§ **Provided passage**:
↓

You see, I get stuck at the very beginning with God even asking Abraham to kill someone. What happened to “thou shalt not kill?” What I read online was that lots of people seem to be ok with God requesting someone’s death, because, well, it’s God and so God can do whatever God wants including killing people. We don’t have to understand that. Baloney.

People, in general, also seem to be ok with God testing us, but for me that is the biggest disconnect. I just don’t believe that God tests us or our faithfulness. Yes, there are things that happen to us in life that “test our faith” but God isn’t sitting around on a cloud trying to figure out how to send us faith-challenging obstacle courses as a test to see if we are worthy.

One of my biggest pet peeve sayings is: God doesn’t send you more than you can handle.

People say this all the time. It is simply another way of saying that God was testing them by sending all kinds of difficult, if not downright horrible, things into their life. Certainly we’ve all had those times when one thing after another goes wrong. Last year in the span of about two weeks my partner found a lump on her thyroid, was laid off of work, my son got in a car accident with her car, and our basement flooded to the tune of about $10,000 worth of damage. Was it a frustrating, difficult and sometimes scary time? Yes. Was God testing us? Ridiculous.

God doesn’t send you more than you can handle. The passage this came from is 1 Corinthians 10:13 where Paul actually says something somewhat different “No test has overtaken you but what is common to all people. You can be confident that God is faithful and will not let you be tested beyond your means. And with any trial God will provide you with a way out of it, as well as the strength to bear the trial.” Nowhere in this passage does it say that GOD will test us, just that challenges happen to all people, but God hangs in there with us and gives us strength (it is just that sometimes we are blind to that help).

Are there things that happen to us that test our faith, our belief in God, our strength? ABSOLUTELY! That is common and normal… but it is not God who is testing us for some bizarre supernatural reason that only God knows and we aren’t supposed to question.

The God I know is the God of the Spirit Within  who seeks the fulfillment of who we were created to be. It seeks wholeness, wisdom, and our spiritual growth through personal introspection about the things that happen to us. In other words, perhaps the outcome of the normal difficulties in life is not a pass or fail grade from God, but the opportunity to grow emotionally and spiritually deeper.

That seems like enough of a rant for one day!

↑

§ **Input data**:
↓

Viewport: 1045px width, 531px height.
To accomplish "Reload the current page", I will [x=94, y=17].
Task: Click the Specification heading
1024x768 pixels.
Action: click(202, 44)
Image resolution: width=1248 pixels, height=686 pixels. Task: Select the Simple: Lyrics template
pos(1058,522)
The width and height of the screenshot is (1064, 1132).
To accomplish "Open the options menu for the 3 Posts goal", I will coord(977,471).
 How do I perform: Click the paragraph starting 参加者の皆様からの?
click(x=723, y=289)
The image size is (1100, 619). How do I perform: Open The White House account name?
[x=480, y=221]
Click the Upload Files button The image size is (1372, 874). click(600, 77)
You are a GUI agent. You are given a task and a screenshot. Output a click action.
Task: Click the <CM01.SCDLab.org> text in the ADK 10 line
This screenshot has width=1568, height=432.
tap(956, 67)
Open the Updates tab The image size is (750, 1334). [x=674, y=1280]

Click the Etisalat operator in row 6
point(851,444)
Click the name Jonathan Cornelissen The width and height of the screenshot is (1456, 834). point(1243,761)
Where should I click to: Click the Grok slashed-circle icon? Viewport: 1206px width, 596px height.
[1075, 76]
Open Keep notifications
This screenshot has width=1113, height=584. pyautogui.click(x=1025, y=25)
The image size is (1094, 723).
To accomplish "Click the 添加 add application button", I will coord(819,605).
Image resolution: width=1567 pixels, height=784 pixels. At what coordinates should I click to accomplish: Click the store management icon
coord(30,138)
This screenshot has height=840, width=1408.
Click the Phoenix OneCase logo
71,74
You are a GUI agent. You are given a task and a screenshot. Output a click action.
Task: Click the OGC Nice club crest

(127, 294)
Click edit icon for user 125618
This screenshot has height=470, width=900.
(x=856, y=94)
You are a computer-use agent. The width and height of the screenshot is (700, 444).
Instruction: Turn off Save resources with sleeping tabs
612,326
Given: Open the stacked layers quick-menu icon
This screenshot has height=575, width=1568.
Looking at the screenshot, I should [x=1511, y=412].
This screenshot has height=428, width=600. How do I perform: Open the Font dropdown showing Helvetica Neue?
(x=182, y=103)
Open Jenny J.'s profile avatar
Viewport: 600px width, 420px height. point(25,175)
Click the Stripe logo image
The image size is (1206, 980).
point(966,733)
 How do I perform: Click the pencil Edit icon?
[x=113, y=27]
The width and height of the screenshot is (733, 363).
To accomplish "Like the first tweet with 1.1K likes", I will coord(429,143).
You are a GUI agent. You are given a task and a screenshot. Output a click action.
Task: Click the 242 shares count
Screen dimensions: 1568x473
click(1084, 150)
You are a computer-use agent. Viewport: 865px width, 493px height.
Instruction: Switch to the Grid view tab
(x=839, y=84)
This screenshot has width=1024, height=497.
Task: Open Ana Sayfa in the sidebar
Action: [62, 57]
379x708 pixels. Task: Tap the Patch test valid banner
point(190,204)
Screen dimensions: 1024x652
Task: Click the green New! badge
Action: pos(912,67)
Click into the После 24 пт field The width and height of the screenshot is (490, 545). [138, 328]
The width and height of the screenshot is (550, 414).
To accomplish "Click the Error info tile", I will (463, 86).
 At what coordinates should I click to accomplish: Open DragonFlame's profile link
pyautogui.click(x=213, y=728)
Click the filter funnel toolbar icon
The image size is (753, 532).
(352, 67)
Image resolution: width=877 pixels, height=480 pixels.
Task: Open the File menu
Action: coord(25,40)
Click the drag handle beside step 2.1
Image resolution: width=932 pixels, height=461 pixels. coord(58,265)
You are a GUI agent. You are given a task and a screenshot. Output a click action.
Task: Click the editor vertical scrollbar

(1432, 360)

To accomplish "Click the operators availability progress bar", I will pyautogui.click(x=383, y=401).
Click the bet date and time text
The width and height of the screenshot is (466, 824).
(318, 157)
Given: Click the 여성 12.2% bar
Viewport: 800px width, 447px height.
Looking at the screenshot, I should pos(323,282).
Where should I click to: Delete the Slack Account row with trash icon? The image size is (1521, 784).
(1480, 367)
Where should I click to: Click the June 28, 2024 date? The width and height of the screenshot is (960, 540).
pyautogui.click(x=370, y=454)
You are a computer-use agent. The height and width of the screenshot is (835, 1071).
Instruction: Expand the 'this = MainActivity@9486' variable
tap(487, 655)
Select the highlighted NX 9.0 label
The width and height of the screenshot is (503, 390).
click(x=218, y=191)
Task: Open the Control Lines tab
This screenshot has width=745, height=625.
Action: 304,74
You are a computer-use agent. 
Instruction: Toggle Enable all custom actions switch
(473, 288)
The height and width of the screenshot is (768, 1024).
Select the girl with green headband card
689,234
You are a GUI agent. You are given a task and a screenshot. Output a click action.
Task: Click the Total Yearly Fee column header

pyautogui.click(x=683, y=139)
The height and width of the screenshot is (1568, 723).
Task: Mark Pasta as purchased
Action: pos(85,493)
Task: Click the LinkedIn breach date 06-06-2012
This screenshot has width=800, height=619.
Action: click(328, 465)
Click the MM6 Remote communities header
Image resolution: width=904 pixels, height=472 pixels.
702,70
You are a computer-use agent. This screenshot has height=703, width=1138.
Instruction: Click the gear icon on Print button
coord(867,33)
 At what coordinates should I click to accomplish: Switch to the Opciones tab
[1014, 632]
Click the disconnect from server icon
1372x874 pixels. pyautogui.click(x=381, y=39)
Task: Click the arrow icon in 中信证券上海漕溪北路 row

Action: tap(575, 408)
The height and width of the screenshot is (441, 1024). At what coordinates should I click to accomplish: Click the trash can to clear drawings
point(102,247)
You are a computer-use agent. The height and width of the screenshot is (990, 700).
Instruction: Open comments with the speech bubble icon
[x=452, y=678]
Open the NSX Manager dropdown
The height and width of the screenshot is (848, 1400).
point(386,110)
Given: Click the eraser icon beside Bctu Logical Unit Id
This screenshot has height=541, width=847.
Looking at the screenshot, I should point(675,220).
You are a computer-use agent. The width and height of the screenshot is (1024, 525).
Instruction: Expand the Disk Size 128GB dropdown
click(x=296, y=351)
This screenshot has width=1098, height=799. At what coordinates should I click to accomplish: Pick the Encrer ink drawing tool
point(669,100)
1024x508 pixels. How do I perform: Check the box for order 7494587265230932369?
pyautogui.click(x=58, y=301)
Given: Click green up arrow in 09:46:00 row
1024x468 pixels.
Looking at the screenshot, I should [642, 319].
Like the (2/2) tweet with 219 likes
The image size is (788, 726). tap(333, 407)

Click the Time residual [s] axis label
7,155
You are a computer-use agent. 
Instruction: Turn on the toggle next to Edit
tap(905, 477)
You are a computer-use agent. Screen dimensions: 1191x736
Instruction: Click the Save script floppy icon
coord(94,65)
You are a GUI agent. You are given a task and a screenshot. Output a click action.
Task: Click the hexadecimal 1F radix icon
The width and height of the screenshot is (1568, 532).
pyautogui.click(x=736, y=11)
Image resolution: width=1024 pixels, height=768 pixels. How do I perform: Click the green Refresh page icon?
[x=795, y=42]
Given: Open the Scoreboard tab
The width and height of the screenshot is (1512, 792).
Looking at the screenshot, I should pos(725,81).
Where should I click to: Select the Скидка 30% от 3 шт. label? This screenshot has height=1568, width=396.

↑

§ **Task to complete**:
Write out the stretch of the passage on God and testing from "One of my biggest" through "testing us? Ridiculous.", word for word. The listing has no connection to the passage on God and testing.

§ **The completed task**:
One of my biggest pet peeve sayings is: God doesn’t send you more than you can handle.

People say this all the time. It is simply another way of saying that God was testing them by sending all kinds of difficult, if not downright horrible, things into their life. Certainly we’ve all had those times when one thing after another goes wrong. Last year in the span of about two weeks my partner found a lump on her thyroid, was laid off of work, my son got in a car accident with her car, and our basement flooded to the tune of about $10,000 worth of damage. Was it a frustrating, difficult and sometimes scary time? Yes. Was God testing us? Ridiculous.